___ Source text ___
Attitudes and facts: US, Russia diplomats spar on Twitter over World War 3 map in vintage magazine


A Russian and a US diplomat engaged in a Twitter spat over a 1950s magazine cover depicting a hypothetical map of Europe. However, the American diplomat seemed a little lost in his facts and translations.

It started when the Russian Foreign Ministry illustrated a tweet about a statement from spokeswoman Maria Zakharova’s with a Collier’s magazine cover from 1951. In the issue some of the Collier’s writers speculated about how World War 3 would unfold.

While the map is clearly fictional, its use was intended to show how the US and NATO’s role in Europe could have played out, including for Russia.

“Unfortunately, Washington continues shamelessly promoting the “Russian threat” concept,” Zakharova said.

#Захарова: К сожалению, Вашингтон продолжает беспардонно раскручивать тезис о «российской угрозе»

— МИД России (@MID_RF) 29 января 2016

“The US is using baseless accusations about Russia to justify moving its military infrastructure closer to our borders,” Zakharova added.

The tweet could have simply disappeared in the internet abyss, but was noticed by the US embassy spokesman in Moscow, Will Stevens, who pointed out that Crimea was part of Ukraine on the map while not missing an opportunity to sarcastically suggest that the Russian Ministry agreed.

Our colleagues @MID_RF have recognized the illegality of the attempted annexation of Crimea & returned it to Ukraine

— Will Stevens (@WBStevens) 29 января 2016

Later, in comments, he admitted that he did not recognize the Cold War-era picture.

The situation then snowballed into a Twitter duel with Stevens’ counterpart, the Russian embassy spokesperson in the US, Yury Melnik, joining the spat. He explained the picture’s source.

“Seriously?! It’s the cover of Collier’s on Oct 27, 1951. Map still inaccurate, but shows the attitude,” Melnik responded in comments to Stevens’ take on the Foreign Ministry’s post.

.@WBStevens, seriously?! It’s the cover of Collier’s on Oct 27, 1951. Map still inaccurate, but shows the attitude.

— Yury Melnik (@yury_melnik) 29 января 2016

Newly enlightened, Stevens went on to inform the representative office of the Russian Ministry in the city of Pskov that the map in question dates back to 1951.

.@PskovMid interestingly, this map was published in 1951 – before Khrushev returned Crimea to #Ukraine.

— Will Stevens (@WBStevens) 1 февраля 2016

However, this is where Stevens got the facts and spelling – it’s KhursChev – wrong, which Melnik did not hesitate to point out.

Apparently some @StateDept are now developing alternative ‘history’ of Crimea. Has ‘geography’ problem gone chronic?

— Yury Melnik (@yury_melnik) 2 февраля 2016

This is where things started getting personal with Stevens seemingly doubting his counterpart’s grasp of Soviet history.

.@yury_melnik Maybe they didn’t teach you Soviet history in school? – 1954- Supreme Soviet returns Crimea to Ukraine

— Will Stevens (@WBStevens) 2 февраля 2016

Stevens actually fast-forwarded three years, to 1954 – haven’t we just been taking about 1951? – when the Soviet leader Nikita Khrushchev, a native of Ukraine, handed Crimea over to the Ukrainian Soviet Socialist Republic. A newspaper clipping that he tweeted contained a decree about Crimea’s transfer on February 19, 1954.

However, “return” is not the correct wording: the Crimean Peninsula was part of Russia from 1784 until 1954.

.@WBStevens – Transfer, not return. Even Google translate gets it.

— Yury Melnik (@yury_melnik) 2 февраля 2016

In Collier’s 1951 “Review of the War We Don’t Want”, the magazine’s editors and guest writers envisioned World War 3 occurring in 1952-1955, starting with the Soviet invasion of Yugoslavia and ending with a nuclear battle between NATO and the USSR. As a result, Western powers would occupy and partition the USSR, set up an “occupation headquarters” in Moscow, and establish Ukraine (along with Crimea) as a separate “occupied” territory.
___ Information given ___
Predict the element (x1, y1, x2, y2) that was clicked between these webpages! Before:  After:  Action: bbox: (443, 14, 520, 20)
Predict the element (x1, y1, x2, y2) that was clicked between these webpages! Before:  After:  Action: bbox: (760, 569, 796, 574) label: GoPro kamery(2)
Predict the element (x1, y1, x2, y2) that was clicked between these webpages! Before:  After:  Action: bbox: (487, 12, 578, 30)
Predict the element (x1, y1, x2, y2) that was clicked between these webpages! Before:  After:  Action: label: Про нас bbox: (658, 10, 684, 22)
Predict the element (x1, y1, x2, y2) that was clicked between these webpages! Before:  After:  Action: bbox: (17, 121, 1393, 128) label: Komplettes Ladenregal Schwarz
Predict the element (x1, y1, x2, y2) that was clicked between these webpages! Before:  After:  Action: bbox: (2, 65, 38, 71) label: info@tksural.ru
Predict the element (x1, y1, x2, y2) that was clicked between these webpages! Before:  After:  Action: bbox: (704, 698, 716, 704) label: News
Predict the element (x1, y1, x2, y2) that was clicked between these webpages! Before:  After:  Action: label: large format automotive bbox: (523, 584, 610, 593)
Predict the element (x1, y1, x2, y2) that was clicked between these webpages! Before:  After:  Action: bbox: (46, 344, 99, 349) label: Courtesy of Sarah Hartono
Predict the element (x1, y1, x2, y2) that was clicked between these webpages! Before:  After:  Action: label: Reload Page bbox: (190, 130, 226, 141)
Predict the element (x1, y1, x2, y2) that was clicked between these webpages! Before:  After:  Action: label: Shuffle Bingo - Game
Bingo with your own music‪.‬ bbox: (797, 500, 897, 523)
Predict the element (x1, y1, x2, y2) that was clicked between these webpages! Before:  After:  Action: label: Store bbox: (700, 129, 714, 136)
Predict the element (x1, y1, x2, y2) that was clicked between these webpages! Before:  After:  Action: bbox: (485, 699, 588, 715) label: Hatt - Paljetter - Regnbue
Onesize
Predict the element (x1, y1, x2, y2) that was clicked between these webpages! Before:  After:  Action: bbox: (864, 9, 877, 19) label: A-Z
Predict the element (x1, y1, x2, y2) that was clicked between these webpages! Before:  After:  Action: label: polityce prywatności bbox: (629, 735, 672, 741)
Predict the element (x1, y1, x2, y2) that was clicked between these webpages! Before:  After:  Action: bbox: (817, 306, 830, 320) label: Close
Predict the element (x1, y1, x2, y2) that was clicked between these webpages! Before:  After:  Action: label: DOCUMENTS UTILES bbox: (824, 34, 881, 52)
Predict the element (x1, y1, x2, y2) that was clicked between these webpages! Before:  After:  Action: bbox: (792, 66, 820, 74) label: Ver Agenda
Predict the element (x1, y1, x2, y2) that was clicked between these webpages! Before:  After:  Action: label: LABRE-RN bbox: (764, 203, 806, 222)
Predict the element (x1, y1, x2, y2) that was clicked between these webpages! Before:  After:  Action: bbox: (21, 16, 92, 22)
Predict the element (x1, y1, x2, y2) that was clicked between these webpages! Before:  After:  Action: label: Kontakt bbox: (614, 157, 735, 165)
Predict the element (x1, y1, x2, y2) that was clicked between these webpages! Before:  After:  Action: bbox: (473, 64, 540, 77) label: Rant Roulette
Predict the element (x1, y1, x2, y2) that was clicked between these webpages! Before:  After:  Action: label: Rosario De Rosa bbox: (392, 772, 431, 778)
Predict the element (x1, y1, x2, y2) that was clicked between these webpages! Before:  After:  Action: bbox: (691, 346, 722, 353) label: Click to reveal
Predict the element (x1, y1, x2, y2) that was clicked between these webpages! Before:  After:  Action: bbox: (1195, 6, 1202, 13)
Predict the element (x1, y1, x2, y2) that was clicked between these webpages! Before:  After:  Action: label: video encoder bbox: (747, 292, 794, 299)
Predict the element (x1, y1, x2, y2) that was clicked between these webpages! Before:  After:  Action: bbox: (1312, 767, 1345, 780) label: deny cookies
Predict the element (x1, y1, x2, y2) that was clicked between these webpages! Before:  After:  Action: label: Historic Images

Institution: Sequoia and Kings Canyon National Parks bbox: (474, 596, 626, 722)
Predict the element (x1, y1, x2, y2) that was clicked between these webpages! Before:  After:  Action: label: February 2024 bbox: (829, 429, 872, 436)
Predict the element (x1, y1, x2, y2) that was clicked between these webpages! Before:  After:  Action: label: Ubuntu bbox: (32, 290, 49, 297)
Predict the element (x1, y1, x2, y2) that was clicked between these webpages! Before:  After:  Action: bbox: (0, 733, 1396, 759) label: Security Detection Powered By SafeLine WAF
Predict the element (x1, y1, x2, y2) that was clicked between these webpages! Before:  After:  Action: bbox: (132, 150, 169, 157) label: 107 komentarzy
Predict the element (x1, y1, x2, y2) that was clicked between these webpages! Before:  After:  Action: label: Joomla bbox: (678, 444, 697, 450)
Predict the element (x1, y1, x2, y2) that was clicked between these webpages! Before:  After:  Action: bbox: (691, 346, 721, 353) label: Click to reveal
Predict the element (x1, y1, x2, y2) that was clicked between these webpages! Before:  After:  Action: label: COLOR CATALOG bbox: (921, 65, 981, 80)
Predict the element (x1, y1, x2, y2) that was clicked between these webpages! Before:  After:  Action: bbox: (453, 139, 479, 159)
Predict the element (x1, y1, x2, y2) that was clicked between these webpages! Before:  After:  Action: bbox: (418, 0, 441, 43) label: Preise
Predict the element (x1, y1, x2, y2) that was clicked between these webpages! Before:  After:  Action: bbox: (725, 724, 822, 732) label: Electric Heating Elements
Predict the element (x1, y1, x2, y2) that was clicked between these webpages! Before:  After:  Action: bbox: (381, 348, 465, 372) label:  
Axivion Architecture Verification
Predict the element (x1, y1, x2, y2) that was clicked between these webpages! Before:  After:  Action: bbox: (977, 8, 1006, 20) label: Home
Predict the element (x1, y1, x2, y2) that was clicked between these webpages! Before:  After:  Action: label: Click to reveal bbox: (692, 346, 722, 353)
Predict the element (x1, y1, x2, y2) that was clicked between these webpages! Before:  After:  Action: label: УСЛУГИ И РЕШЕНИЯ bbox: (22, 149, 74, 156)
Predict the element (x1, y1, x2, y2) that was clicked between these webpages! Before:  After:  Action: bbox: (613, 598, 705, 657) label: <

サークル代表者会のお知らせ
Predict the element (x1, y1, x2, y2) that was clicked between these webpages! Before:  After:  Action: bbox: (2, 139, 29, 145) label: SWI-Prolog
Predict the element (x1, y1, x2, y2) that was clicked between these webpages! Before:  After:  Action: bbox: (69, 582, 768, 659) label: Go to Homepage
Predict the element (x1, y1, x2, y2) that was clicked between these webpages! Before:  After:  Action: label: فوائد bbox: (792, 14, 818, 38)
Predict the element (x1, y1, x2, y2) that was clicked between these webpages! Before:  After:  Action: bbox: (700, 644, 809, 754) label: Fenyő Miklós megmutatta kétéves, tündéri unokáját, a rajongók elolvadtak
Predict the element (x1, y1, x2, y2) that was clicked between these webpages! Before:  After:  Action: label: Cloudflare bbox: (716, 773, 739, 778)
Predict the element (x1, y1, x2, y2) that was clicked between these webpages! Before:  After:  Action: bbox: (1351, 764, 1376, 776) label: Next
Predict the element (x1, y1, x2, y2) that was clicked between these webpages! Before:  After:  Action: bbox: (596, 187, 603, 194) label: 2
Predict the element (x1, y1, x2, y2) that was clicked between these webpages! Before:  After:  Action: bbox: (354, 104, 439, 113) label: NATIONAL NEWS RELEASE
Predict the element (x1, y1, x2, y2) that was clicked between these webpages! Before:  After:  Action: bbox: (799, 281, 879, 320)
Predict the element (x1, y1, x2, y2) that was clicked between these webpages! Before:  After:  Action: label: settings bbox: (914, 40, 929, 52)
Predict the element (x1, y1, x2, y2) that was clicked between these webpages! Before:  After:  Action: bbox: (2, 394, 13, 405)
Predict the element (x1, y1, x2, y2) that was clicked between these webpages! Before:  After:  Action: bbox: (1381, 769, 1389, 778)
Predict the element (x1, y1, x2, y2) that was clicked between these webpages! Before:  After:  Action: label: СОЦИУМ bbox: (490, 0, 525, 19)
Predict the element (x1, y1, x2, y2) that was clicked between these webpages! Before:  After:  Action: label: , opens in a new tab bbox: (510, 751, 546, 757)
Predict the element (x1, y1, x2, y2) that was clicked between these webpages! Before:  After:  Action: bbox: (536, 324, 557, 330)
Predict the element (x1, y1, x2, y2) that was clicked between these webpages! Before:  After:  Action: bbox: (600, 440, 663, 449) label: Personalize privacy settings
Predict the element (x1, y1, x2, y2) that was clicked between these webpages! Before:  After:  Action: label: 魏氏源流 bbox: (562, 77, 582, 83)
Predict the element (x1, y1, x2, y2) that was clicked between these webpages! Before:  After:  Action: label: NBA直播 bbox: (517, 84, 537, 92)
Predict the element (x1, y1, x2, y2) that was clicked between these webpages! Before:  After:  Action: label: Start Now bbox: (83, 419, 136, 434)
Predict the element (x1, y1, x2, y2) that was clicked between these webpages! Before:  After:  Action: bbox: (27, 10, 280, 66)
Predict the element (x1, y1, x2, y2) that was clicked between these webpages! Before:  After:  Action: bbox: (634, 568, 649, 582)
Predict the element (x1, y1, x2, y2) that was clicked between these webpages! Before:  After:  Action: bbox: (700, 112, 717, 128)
___
Using the article on the diplomats' Twitter dispute, decide whether each statement agrees with it, and answer yes or no with the deciding words quoted from the article. 1. Melnik dated the magazine cover to October 27, 1951. 2. Stevens said he recognized the Cold War-era picture. 3. According to the article, the Crimean Peninsula was part of Russia from 1784 until 1954. Nothing in the recorded data is needed here.

Solution =>
1. Yes: "It’s the cover of Collier’s on Oct 27, 1951."
2. No: "he admitted that he did not recognize the Cold War-era picture."
3. Yes: "the Crimean Peninsula was part of Russia from 1784 until 1954."